Classically, airborne pollen analysis is done by technicians who search, locate, recognize and count the
pollen grains encountered. This pollen analysis is a time-consuming process in which the technician
spends many hours at the light microscope collecting the pollen data on a paper sheet. Later, these data
have to be translated into a digital database for further processing and analysing them. Recently, the
application of computer science to pollen count facilitates the reading process by means of automatic
counters (Bennett 1990), instead of classical mechanical counters. With these systems the resulting data
of the human count are directly typed to a computer (Eisner and Sprague 1987). Recently, Massot et
al. (2000) used a voice recognition system to avoid the routine handling of the data. Nevertheless, the
contribution of a technician during the pollen searching, detection and recognition can not be avoided
until now. Other studies try to differentiate aerobiological spores by image analysis (Benyon et al.
1999) or identify pollen texture by neural networks (Li and Flenley 1999). However, an automated
system able to detect and recognize pollen grains from a slide has not been described previously to our
knowledge.
In this paper, the current work for the development of a semi-automatic system for pollen recognition is
presented.
This system can be seen as two complementary modules: slide analysis and pollen
recognition. The novelty of this system is the use of 3D image processing and palynological
information for the identification of pollen grains. The idea of a 3D image processing is not new
(Erhardt et al. 1985) and it seems to be a good candidate instead of the classic statistical analysis in 2D.
2. Studied Pollen Types
Four pollen types have been selected for this study corresponding to the frequent and highly allergenic
pollen types in the Mediterranean area, i.e. Cupressaceae, Olea, Parietaria and Poaceae pollen types.
Cupressaceae pollen, inaperturate, with gemmae irregularly distributed in the exine and with a thick
2
intine, belongs to cultivated and wild trees and shrubs widely distributed in the Mediterranean region.
Parietaria and Poaceae are fundamentally herbs, abundant in most Mediterranean urban and wild
environments. Parietaria pollen is distinctly small, psilate and triporate, (heptaporate in one species),
with visible vestibulum under each pore. Poaceae pollen is medium to large in size, with exine
ornamentation from psilate to verrucate and monoporate, with a well defined circular annulus around
the pore. Olea pollen belongs to olive trees, widely cultivated in the Mediterranean countries. Olea
pollen type is medium size, presents a coarse reticulum and is tricolpate (tricolporoidate). Besides these
four pollen types, a total of 10 similar and also frequent pollen types were included in the image
reference database. Populus pollen type was included to avoid possible confusions with the other
inaperturate and winter pollinated type, i.e. the Cupressaceae type. Other reticulate types were
considered in order to avoid confusions with Olea type, i.e. Ligustrum, Fraxinus, Phillyrea,
Brassicaceae and Salix types. Celtis and Coriaria types (both porate) were included in order to avoid
confusions with the monoporate pollen of Poaceae type. And finally, Morus and Broussonetia pollen
types to avoid confusions with the small pollen of Parietaria type. The system works with usual
aerobiological slides coloured with fuchsin. A standardization in the fuchsin concentration was done in
order to adjust the best colouring for the detection and recognition of the pollen grains. The best
concentration was established in 4 g of fuchsin /100 ml of colouring medium.
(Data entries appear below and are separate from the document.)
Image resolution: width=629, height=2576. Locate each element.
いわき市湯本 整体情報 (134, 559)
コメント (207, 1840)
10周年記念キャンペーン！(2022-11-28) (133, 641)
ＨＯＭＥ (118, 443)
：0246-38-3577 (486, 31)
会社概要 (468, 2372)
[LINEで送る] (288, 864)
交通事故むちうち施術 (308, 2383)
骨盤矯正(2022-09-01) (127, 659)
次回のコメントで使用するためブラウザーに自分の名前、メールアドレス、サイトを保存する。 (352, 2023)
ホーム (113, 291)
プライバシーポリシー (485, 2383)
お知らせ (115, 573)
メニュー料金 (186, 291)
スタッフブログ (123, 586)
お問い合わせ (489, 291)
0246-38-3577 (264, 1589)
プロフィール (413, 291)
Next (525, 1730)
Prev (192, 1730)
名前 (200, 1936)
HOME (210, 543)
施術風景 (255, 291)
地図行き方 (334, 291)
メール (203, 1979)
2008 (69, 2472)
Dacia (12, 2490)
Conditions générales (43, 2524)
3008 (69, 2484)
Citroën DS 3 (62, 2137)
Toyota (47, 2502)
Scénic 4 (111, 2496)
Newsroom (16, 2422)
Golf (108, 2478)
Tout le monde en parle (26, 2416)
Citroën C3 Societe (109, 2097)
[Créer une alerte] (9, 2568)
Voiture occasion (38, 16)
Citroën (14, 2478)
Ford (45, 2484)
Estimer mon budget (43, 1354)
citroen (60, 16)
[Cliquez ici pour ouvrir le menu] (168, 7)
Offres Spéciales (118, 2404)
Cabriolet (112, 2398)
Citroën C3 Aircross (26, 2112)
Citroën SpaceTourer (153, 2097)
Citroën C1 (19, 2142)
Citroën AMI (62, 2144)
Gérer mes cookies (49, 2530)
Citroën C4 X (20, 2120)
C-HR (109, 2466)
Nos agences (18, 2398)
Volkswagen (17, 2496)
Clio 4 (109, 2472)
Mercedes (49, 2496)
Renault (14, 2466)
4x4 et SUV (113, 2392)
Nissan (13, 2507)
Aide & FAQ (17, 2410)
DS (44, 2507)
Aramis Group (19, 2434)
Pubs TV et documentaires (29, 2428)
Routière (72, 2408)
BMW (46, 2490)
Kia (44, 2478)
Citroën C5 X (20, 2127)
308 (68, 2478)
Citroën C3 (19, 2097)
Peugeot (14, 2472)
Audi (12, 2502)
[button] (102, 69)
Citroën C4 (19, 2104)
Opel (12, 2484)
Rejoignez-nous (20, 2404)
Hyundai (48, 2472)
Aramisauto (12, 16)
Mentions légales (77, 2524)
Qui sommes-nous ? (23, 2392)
3. First Module: Image Acquisition
The first module of the system performs the global slide analysis that has to isolate the pollen grains on
the slide and do their digitization in three dimensions (Tomczak et al. 1998). A workstation was
designed for both automatic and manual handling and reading of the slides (figure 1). The hardware of
the system is composed of an optical light transmitted microscope equipped with a x60 lens (ZEISS
Axiolab), a CCD colour camera (SONY XC711) with a framegrabber card (MATROX Meteor RGB)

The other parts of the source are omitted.